--- Data provided ---

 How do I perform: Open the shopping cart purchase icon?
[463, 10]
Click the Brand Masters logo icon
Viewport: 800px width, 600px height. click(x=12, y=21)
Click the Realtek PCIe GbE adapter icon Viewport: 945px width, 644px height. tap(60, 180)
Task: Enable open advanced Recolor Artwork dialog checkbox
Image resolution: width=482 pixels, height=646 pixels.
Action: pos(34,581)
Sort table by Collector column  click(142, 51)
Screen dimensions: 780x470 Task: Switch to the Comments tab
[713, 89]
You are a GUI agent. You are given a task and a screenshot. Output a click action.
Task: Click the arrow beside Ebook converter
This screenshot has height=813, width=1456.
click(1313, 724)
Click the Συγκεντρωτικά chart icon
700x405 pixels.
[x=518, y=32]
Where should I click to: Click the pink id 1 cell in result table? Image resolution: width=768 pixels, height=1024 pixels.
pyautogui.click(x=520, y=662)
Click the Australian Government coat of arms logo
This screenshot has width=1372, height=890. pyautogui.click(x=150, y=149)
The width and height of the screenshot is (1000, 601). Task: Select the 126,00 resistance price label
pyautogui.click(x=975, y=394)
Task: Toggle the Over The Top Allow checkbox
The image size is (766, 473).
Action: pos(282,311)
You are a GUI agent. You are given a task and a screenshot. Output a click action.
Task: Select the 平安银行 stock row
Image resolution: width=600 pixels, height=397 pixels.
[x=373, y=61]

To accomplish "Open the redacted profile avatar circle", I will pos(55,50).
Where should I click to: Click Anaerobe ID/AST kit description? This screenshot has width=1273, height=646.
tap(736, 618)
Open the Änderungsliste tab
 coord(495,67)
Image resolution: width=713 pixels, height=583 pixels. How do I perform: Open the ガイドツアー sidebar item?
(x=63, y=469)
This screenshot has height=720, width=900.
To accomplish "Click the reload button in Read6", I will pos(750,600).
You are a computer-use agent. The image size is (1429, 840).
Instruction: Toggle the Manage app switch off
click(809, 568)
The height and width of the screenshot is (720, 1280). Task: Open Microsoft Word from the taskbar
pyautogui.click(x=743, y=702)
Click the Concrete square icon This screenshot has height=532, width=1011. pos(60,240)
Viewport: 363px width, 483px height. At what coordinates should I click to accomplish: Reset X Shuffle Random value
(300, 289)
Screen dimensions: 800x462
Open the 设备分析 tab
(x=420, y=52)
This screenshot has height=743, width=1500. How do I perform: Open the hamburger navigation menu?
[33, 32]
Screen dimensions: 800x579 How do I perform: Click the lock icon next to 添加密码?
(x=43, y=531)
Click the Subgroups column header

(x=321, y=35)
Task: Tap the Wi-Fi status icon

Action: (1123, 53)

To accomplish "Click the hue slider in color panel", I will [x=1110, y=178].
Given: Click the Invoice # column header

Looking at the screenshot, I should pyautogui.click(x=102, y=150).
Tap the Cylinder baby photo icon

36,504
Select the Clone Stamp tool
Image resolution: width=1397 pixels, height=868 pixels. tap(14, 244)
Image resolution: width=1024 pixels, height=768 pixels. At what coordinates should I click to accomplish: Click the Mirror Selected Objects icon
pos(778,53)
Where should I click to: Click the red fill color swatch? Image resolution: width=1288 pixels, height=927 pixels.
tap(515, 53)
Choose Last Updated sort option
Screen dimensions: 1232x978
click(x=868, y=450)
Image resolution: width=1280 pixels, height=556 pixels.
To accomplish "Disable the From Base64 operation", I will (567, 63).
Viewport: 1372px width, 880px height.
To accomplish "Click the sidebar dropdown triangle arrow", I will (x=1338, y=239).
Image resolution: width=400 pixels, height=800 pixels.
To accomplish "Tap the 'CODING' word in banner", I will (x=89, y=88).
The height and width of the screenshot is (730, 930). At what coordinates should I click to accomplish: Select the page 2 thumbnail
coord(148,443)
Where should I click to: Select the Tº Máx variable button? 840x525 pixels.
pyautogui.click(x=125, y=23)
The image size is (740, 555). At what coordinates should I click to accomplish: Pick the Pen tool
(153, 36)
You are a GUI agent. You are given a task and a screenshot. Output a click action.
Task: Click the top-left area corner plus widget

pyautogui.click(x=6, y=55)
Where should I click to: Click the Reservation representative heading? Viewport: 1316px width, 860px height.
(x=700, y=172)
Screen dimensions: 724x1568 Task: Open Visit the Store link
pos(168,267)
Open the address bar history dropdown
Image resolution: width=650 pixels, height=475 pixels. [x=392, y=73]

---

# Exercise instructions:
Rewrite everything from the row containing "Task: Toggle the Over The Top Allow checkbox" down to the row containing "I will pos(55,50).", swapping "checkbox" for "check box" and keeping all else the same.

# Exercise solution:
Task: Toggle the Over The Top Allow check box
The image size is (766, 473).
Action: pos(282,311)
You are a GUI agent. You are given a task and a screenshot. Output a click action.
Task: Select the 平安银行 stock row
Image resolution: width=600 pixels, height=397 pixels.
[x=373, y=61]

To accomplish "Open the redacted profile avatar circle", I will pos(55,50).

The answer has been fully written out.